PROBLEM
Extract all lines in the data that contain the word "will".

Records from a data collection
────────

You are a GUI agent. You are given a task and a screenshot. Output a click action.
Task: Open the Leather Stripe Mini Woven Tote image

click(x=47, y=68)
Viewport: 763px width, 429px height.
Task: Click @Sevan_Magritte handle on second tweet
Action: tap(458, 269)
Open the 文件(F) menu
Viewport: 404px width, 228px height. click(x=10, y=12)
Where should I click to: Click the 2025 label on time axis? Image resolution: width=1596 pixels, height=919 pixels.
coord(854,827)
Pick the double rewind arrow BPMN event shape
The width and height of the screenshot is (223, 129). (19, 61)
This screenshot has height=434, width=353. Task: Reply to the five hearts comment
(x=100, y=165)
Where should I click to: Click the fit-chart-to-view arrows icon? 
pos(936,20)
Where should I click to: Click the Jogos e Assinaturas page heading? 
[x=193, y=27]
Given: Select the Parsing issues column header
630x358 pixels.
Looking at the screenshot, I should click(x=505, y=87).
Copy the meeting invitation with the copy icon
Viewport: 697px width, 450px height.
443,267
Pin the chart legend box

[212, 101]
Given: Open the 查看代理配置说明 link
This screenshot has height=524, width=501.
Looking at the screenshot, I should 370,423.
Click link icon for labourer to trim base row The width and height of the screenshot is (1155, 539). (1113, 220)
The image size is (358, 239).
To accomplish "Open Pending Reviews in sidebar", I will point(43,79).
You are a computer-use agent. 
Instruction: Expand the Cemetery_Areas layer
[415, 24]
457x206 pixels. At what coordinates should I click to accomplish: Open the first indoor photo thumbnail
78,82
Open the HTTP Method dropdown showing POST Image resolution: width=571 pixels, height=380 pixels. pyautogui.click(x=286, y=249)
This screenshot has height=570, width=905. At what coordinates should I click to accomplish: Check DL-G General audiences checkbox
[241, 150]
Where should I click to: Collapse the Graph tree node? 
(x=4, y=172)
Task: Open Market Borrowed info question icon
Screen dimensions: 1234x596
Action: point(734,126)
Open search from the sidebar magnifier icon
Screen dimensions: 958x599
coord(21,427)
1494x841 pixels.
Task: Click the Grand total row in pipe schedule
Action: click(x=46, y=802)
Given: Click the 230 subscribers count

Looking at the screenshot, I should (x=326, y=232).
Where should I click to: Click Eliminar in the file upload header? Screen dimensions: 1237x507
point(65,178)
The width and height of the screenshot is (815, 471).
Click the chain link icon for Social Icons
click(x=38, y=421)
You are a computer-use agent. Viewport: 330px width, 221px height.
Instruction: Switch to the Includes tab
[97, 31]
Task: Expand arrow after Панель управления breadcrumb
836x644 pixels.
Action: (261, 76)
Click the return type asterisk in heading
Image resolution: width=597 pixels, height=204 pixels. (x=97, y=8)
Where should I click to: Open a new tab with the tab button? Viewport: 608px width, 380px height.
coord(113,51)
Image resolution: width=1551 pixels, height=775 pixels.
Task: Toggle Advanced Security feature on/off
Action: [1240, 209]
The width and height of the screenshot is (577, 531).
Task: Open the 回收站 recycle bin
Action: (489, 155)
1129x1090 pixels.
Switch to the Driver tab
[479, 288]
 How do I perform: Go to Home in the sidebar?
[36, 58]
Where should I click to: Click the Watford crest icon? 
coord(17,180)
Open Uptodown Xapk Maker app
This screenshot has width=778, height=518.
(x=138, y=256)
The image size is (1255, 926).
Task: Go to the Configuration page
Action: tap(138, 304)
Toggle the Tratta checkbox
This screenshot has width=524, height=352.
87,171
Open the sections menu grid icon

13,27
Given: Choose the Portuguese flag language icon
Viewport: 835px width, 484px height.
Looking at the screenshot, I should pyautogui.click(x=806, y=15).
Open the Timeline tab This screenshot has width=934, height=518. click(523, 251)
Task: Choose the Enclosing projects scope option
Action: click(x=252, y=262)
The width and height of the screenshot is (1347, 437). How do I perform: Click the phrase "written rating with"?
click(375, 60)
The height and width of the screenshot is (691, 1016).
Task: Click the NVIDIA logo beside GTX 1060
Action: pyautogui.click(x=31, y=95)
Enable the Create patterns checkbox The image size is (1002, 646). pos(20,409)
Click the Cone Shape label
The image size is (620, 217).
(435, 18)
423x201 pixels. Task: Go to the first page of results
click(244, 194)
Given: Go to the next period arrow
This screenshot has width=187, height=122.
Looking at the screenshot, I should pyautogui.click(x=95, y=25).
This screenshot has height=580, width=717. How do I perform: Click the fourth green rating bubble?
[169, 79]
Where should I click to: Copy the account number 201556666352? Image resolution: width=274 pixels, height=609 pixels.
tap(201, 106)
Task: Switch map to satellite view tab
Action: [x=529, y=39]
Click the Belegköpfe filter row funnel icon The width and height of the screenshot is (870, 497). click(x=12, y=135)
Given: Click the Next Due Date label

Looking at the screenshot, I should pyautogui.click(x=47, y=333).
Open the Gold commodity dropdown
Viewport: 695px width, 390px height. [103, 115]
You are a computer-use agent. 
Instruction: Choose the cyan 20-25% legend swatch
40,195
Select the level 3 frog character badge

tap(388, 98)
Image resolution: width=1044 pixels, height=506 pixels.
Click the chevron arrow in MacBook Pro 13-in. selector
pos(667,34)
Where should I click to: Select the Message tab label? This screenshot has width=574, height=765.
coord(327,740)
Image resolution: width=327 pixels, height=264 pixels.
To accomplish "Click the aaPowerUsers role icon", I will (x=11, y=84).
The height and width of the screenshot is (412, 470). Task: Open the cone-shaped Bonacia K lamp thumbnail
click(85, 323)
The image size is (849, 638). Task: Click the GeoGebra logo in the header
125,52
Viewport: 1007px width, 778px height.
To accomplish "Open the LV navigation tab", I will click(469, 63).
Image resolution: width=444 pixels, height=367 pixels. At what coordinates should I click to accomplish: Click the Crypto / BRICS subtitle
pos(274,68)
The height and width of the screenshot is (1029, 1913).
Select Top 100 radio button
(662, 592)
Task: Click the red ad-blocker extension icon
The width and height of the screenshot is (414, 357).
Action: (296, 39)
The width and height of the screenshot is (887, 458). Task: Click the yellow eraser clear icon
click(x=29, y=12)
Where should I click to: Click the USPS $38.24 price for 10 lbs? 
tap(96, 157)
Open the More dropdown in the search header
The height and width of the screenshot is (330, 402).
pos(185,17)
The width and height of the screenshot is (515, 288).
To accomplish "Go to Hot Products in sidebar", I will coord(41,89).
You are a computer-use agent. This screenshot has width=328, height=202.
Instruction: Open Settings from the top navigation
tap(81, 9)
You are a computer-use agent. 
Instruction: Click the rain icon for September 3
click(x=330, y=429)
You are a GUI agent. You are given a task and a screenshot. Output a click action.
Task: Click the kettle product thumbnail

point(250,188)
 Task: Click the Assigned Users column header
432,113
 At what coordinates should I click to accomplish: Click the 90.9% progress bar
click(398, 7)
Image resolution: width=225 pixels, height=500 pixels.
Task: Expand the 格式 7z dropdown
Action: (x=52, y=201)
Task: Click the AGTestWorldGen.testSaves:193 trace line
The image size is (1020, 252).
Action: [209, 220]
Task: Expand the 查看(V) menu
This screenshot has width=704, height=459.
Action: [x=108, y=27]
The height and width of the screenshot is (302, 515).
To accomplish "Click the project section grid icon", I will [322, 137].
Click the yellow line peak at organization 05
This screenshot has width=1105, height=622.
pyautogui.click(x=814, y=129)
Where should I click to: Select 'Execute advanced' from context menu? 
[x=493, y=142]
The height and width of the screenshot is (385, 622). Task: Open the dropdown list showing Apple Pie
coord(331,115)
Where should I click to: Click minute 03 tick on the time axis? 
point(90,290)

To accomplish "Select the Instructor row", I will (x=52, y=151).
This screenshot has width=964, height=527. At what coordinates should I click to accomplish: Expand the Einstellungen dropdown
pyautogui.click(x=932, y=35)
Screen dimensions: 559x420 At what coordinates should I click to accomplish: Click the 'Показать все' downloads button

────────

EXERCISE ANSWER
To accomplish "Open Pending Reviews in sidebar", I will point(43,79).
To accomplish "Click the aaPowerUsers role icon", I will (x=11, y=84).
To accomplish "Open the LV navigation tab", I will click(469, 63).
To accomplish "Go to Hot Products in sidebar", I will coord(41,89).
To accomplish "Click the project section grid icon", I will [322, 137].
To accomplish "Select the Instructor row", I will (x=52, y=151).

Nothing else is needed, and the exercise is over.